If a draft plan on how Alaska’s $50 million share of federal fisheries assistance payouts gets the ok, the average sport charter operator would get nearly 10 times what commercial fishermen would receive.
That’s just one of the unexplained inequities pointed out by over 200 respondents during the first comment period last month. A second draft is now open briefly for public comment.
Alaskans were asked in October by the Alaska Dept. of Fish and Game to respond to a plan that outlined eligibility for seafood processing workers, commercial and sport fishing, and subsistence and aquaculture sectors. The money is part of the $300 million CARES ACT fisheries assistance which will be distributed as direct payments to eligible participants.
Nearly all of the responses, from Alaska’s largest fishing companies to single users, questioned the equity and logic of how the funding pie was apportioned.
United Fishermen of Alaska, for example, asked why the state increased the sport charter share from NOAA’s recommended 5.5% to 32% of the $50 million. UFA added it would give about 5,000 sport charter applicants nearly $8,000 per share compared to just $790 for more than 20,000 fishermen.

== Exercises to complete ==
**1)** Answer these about the fisheries assistance passage, marking each answer (a), (b), (c) to match:
(a) How many people responded during the first comment period?
(b) What is the total of the CARES Act fisheries assistance?
(c) What sport charter share did NOAA recommend?
**2)** Which groups does the fisheries assistance passage say the state's plan outlined eligibility for? List every one.
**3)** Carry on the fisheries assistance passage from its final sentence.

== Information shown ==
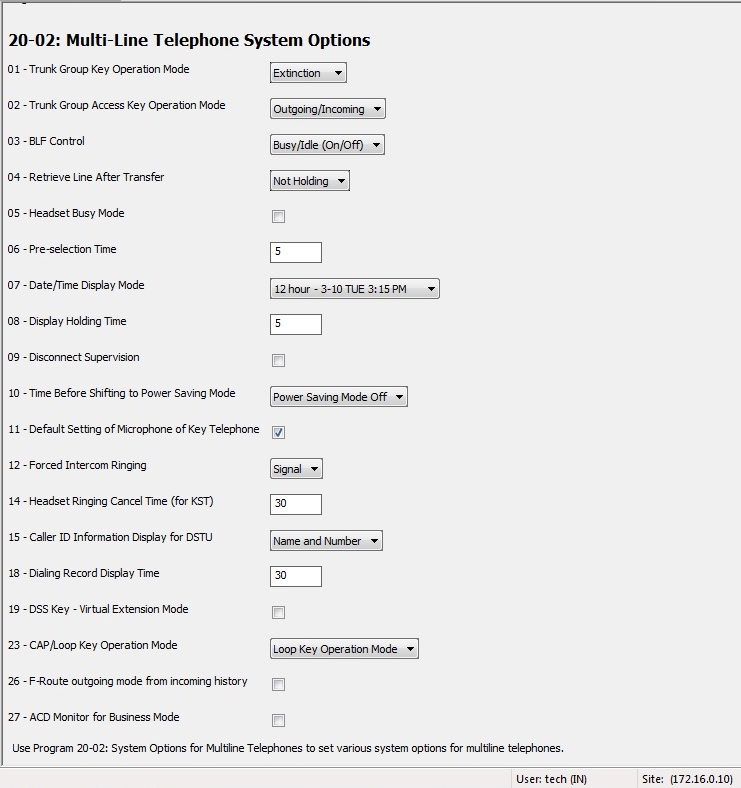Viewport: 741px width, 788px height.
Task: Open Forced Intercom Ringing Signal dropdown
Action: tap(296, 469)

== Answers given ==
**1)**
(a) Over 200
(b) $300 million
(c) 5.5%

**2)**
- Seafood processing workers
- Commercial fishing
- Sport fishing
- Subsistence
- Aquaculture

**3)**
The sport boost came at the expense of the seafood processing sector without any analysis or justification, said the Alaska Salmon Alliance. Processors with over 50 employees were left out of the relief package despite paying $50 million or more on Covid prevention measures.
Many groups also noted that payouts required that commercial fishermen be Alaska residents but that is not required for sport charters.
UFA also objected to Alaska’s salmon hatcheries being excluded from getting relief funds based on their yearly contributions to the state’s fisheries and the hit they also took from the pandemic.
Subsistence users questioned how their 3% share was determined.
Alaskans now have until November 15 to comment on the draft.